Antes de tudo, é necessário um esclarecimento. Aqui e ali nos deparamos com alusões ao Relato de Salâmân e Absâl. Muitas vezes elas parecem desconsiderar, ou simplesmente ignorar, o fato de que há duas versões bem distintas de uma narrativa com o mesmo título. A situação é a seguinte.
1º Há um Relato de Salâmân e Absâl, expressamente apresentada nos manuscritos como traduzida do grego pelo famoso tradutor Honayn ibn Ishâq (ob. 260 h./873 d.C.). Trata-se claramente de um texto dos círculos herméticos helenísticos. Até onde sabemos, esse texto pode ser considerado um dos que preservaram para nós, em árabe, alguns fragmentos de uma vasta literatura filosófica-físico-religiosa perdida em grego. Nasîroddîn Tusî tomou conhecimento dessa versão hermética depois de concluir seu Comentário sobre o “Ishârât” (ele não diz quanto tempo depois); ele apresenta um resumo e, em seguida, um tawil que, infelizmente, é artificial e pouco convincente. Vamos relembrar mais um fato importante para a história da literatura mística persa, que, nesse ponto, é frequentemente vítima da confusão mencionada acima. Não é a versão avicenniana do Relato que será discutida abaixo, mas é essa versão hermética que o grande poeta Jâmî (ob. 898 h./1492 d.C.) orquestrou em seu belo e famoso épico místico também intitulado “Salâmân e Absâl” 343a.
2° Há uma segunda versão do Relato de Salâmân e Absâl, que chegou ao conhecimento de Nasîr Tusî, vinte anos depois de ele ter concluído seu comentário sobre o “Ishârât”. Portanto, ele o inseriu no comentário (isso dá uma ideia da sucessiva reformulação de seu vasto comentário, com a qual uma verdadeira edição crítica deveria se preocupar). Ou melhor, infelizmente, ele apenas inseriu um resumo e acrescentou um tawil tão pouco convincente quanto o anterior.

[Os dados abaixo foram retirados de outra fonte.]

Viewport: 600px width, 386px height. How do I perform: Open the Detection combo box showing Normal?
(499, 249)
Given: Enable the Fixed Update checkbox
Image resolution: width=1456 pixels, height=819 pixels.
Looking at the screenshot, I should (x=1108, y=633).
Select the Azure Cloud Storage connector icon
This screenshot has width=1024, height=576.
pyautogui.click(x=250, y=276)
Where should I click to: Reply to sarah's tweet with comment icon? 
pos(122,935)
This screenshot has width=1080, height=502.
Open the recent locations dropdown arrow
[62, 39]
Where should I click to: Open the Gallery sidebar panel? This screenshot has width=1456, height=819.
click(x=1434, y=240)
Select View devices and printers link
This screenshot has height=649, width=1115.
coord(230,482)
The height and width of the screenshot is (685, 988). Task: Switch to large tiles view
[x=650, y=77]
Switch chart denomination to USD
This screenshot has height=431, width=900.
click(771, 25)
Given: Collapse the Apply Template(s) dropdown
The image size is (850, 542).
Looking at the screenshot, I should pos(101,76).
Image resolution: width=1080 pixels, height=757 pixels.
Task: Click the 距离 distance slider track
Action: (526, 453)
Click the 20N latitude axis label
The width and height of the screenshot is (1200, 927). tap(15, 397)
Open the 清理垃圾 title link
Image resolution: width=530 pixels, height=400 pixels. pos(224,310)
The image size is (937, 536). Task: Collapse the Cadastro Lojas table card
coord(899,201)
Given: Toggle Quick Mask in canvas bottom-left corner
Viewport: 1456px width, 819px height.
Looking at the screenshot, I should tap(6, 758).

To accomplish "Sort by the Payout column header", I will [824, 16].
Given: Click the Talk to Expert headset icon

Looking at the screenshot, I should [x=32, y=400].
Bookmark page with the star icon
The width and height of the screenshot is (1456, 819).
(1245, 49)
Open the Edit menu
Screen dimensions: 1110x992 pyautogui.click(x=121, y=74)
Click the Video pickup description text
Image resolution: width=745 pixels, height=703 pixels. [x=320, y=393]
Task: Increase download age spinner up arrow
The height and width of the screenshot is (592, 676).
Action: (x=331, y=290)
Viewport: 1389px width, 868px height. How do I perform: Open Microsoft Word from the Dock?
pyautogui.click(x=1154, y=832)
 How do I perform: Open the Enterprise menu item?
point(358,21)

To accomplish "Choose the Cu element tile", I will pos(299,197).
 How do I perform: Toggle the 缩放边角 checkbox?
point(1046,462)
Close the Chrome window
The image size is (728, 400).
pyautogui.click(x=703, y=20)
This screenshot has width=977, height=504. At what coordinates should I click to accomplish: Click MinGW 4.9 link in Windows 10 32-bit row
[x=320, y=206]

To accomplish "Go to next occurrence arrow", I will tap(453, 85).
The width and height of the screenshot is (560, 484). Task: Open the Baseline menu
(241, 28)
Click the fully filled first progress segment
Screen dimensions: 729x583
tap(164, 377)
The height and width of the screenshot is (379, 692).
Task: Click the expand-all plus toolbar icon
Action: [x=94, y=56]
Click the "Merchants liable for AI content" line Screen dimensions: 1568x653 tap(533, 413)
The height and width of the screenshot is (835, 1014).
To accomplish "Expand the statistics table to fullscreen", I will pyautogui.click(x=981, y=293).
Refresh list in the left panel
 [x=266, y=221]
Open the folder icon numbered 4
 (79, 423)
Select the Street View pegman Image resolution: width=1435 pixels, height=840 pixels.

Por outro lado, não podemos deixar de concordar com ele quando essa segunda versão lhe parece ser a única que realmente está de acordo com a intenção por trás da alusão feita por Avicena no início do 9º Namt da terceira parte do Ishârât. Essa versão do Relato lhe foi apresentada como obra de Avicena. Como, além disso, de acordo com seus próprios manuscritos, a biobibliografia elaborada pelo fiel Jozjânî incluía uma Narrativa com esse título, ele não tinha dúvidas de que estava na presença de uma obra de Avicena, exatamente aquela à qual o 9º Namt se referia. Não temos mais motivos para duvidar disso do que ele. Infelizmente, não é possível avaliarmos com certeza até que ponto ele “condensou” o texto de Avicena. Ele diz que fez isso para não tornar seu comentário muito longo. Talvez seja possível julgar isso a partir da extensão em que ele forneceu o resumo da versão hermética; esse resumo representa cerca de um oitavo da extensão total do texto traduzido por Honayn. Se a mesma proporção for mantida, o texto de Avicena terá sido muito comprimido. Isso é muito lamentável, pois é possível ver, sob a concisão seca e a falta de jeito com que os episódios são encadeados, uma “narrativa” de importância capital, tal como a alusão de Avicena no “Ishârât” nos permite esperar, e tal como seu lugar aqui é, de fato, na conclusão de nossa trilogia.